Improved ion implantation masking through photoresist fluorination

Abstract

As semiconductor gate lengths shrink, photoresist trends toward thinner films. Thick photoresist films are not desirable because they tend to absorb more light, require higher energies to pattern, increase pattern collapse, and subtract from depth of focus and exposure latitude. The minimum thickness of implant photoresist is governed by the stopping power of the photoresist for the ion type and the energy of the implant. Relatively high energy implants and/or lower ion stopping power in the photoresist require thicker photoresist films. These problems can be mitigated through a novel photoresist fluorination process. The fluorination process results in the replacement of H atoms by heavier F atoms effectively increasing the molecular weight of the fluorinated film and its ability to block ion implantation. This straightforward and cost-effective process is investigated for use with a standard 248 nm dyed photoresist.
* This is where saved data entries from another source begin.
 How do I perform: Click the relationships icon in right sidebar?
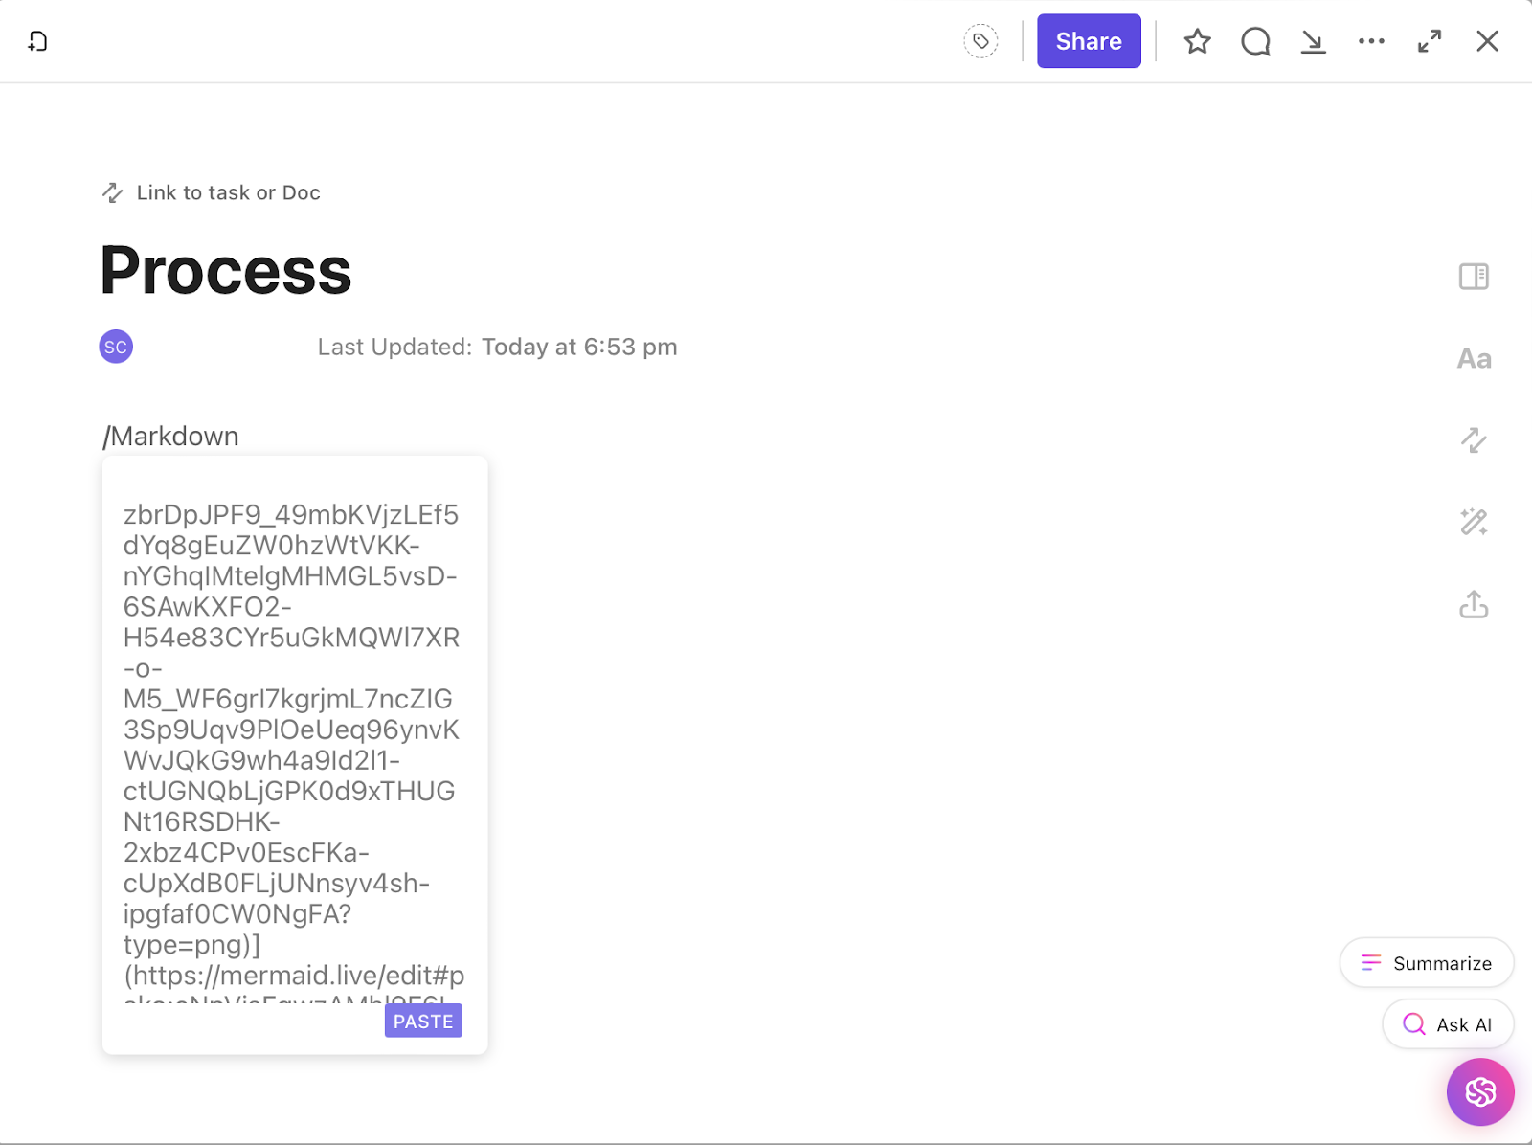[1474, 440]
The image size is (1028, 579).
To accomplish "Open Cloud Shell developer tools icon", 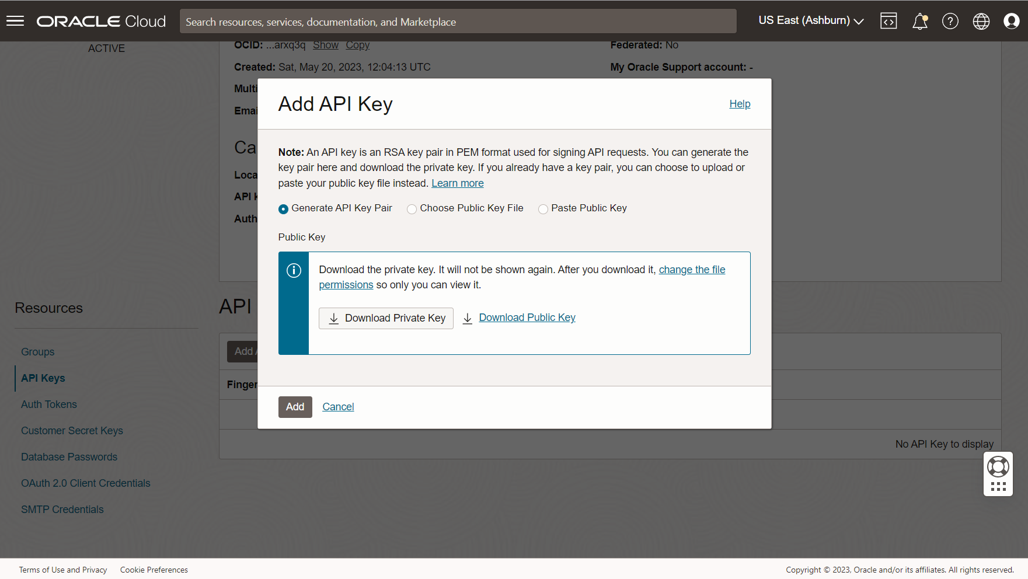I will (888, 21).
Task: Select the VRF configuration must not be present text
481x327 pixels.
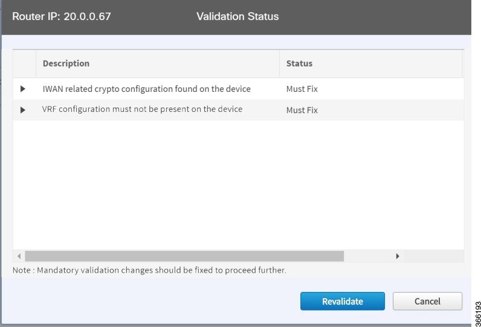Action: click(x=143, y=109)
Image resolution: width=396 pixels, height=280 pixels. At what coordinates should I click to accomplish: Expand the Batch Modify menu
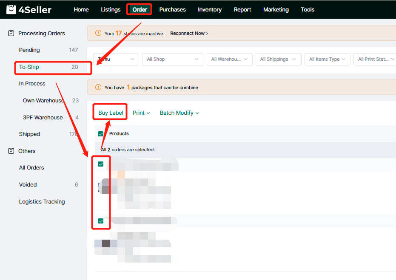coord(179,113)
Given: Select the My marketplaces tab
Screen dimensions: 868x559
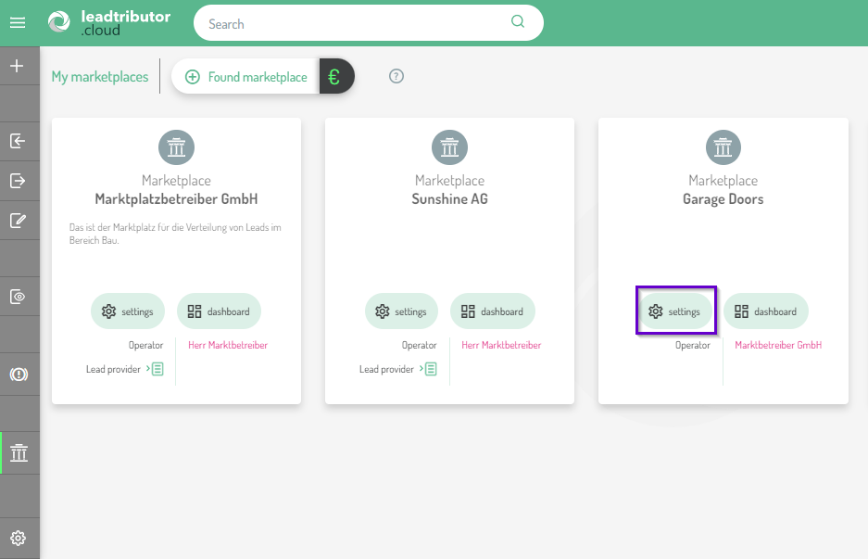Looking at the screenshot, I should pyautogui.click(x=100, y=77).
Substrate damage probe measurements and Secondary Ion Mass Spectrometry depth profiles show species-dependent ion implant masking improvements of up to 40 % for fluorinated photoresist versus as-developed photoresist. Geometric and process margin arguments are discussed for thinning photoresist where angled implants are needed or process capability is insufficient. Finally, electrical data is presented that demonstrates the manufacturability of these fluorinated and thinned photoresist films.